- Genre: Quiz show
- Based on: Jeopardy! by Merv Griffin
- Presented by: Stephen Fry
- Announcer: Grant Stevens
- Theme music composer: John Hoke (Bleeding Fingers Music) Chris Bell Music & Sound Design Original theme composed by Merv Griffin
- Ending theme: "Think!"
- Country of origin: Australia
- Original language: English
- No. of seasons: 2
- No. of episodes: 14

Production
- Production locations: Dock10 in Manchester, England
- Running time: 60 minutes
- Production companies: Whisper North; Sony Pictures Television; Network 10; Paramount Global Content Distribution;

Original release
- Network: Nine Network
- Release: 20 April 2024 – present

= Jeopardy! Australia =

Australian television quiz show

Jeopardy! Australia is an Australian quiz show based on Jeopardy! and is a second revival version of the show. The show is broadcast on the Nine Network, produced jointly by Sony Pictures Television (through Whisper North) and Network 10 (through Paramount Global Content Distribution), premiering on 20 April 2024, featuring contestants who are Australian expatriates in the United Kingdom and Europe. Stephen Fry is the show's presenter.

==History and production==
There had been two prior iterations of Jeopardy! in Australia; a 1970s version had been presented by figures such as Bob Sanders, Mal Walden, Graham Webb, and Andrew Harwood. In 1993, Network Ten premiered a short-lived revival hosted by former Sale of the Century presenter Tony Barber.

In September 2023, it was announced that the Nine Network had acquired a second revival of Jeopardy!, which would be hosted by British comedian Stephen Fry. The series was produced alongside a British revival of Jeopardy! also hosted by Stephen Fry, and filmed from the Dock10 studios in Salford using Australian Britons as contestants.

The second consists of 8 episodes.
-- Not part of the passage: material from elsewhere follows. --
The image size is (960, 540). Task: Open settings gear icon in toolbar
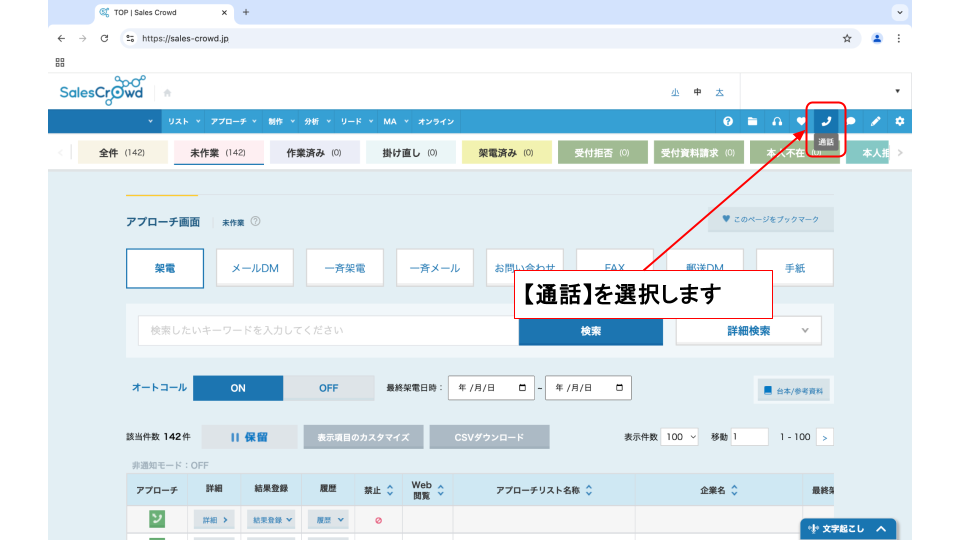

It began broadcasting on 29 December 2025 and concluded on 13 January 2026.

==Transmissions==

| Series overall | Series | Start date | End date | Episodes | Presenter |
| 1 | 1 | 20 April 2024 | 1 June 2024 | 6 | Stephen Fry |
| 2 | 2 | 29 December 2025 | 13 January 2026 | 8 |

==Gameplay==
The gameplay follows the same format as the British version of the show, adapted from the current format of the American version. Six categories are announced, each with a column of five trivia clues (phrased in answer form), each one incrementally valued more than the previous, ostensibly by difficulty. The subjects range from standard topics including history and current events, the sciences, the arts, popular culture, literature and languages, to pun-laden titles (many of which refer to the standard subjects) and wordplay categories.

The host then reads the clue, some of which are accompanied by an audio or visual clue after which any of the three contestants will ring in using a hand-held signalling device. The first contestant to ring in successfully, following the host's reading of the clue, then had to respond in the form of a question.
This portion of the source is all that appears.